The Birth of Plenty: How the Prosperity of the Modern World was Created by William Bernstein. Fairly standard account of the world’s economic history since the industrial revolution. Starts with the value of John Harrisons’s newly invented chronometer (to compute longitude) to seafarers in the 18th century. The invention was the result of a prize offered by the British parliament to improve navigation at sea. Bernstein talks about four essential factors: property rights, scientific rationalism, effective capital markets, efficient transportation and communication needed for prosperity. First a little bit in 16th century Holland, then spread. Argues that the communication revolution took place with the electrical telegraph from around 1840-bigger change from before that than from the telegraph to internet. I liked the hypothesis that cheap cotton underwear lead to a decline in infectious diseases such as cholera and typhoid. Repeated side remarks about less development in non-western cultures and the dangers of cultures crashing do not add to the discussion and just drag the book substantially down.

The Outlaw Album: Stories by Daniel Woodrell. Short stories of people on the edge.

The Death and Life of the Great American School System: How Testing and Choice Are Undermining Education by Diane Ravitch.

What is wrong with American schools? Apparently, measurements become goals and people are not aware of their limitations, and so we might be better off without the measurements in the first place. This point should have come before over halfway into the book.

Ravitch was for many years a member of the Koret Task Force on K-12 Education at the Hoover education. A co-member there was economist Erik Hanushek. Hanushek has done several appearances at the podcast Econtalk. In one of those episodes the host Russ Roberts asked if it might be a problem that people were “teaching to the test” and Hanushek responded that you just had to design good test, implicitly assuming that that was possible and actually done.
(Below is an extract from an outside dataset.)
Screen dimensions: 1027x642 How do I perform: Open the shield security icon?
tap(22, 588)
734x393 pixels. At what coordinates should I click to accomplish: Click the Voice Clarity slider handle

She tells a tale of murky politics arround the introduction of new methods. Difficult to assess. The critique of the foundations who give money to everyone is also not altogether well-argued, in my opinion. Huge variation in charter schools – both really good and really bad.

Catalogue of how tests can have bad consequences: overfocusing on narrow tests, overfocus on basic reading and math, as opposed to science, history, social science, civics, reduced emphasis on subjects not tested, reducing standards, selecting only those that one believes will do best, outright cheating, too hard sanctions, underemphasis of responsibilities of parents and students themselves, intrasparent value-added-schemes. Ravitch commits some inaccuracies regarding the usefulness of data when going through all this, but the case is largely well made: Measures often lead to overfocus on that which is measured to the detriment of other valuable things, and their limitations will typically not be recognised.

A book worth to read for those who are interested in basic education. I lacked one thing: A discussion of the value of testing for learning about teaching, i.e. without the accountability part. Sometimes it sounds like Ravitch believes that the dangers with tests are so great that they should be avoided whatsoever. However, whatever one’s opinion on test-based accountability, tests and measurements do have roles to play in providing information.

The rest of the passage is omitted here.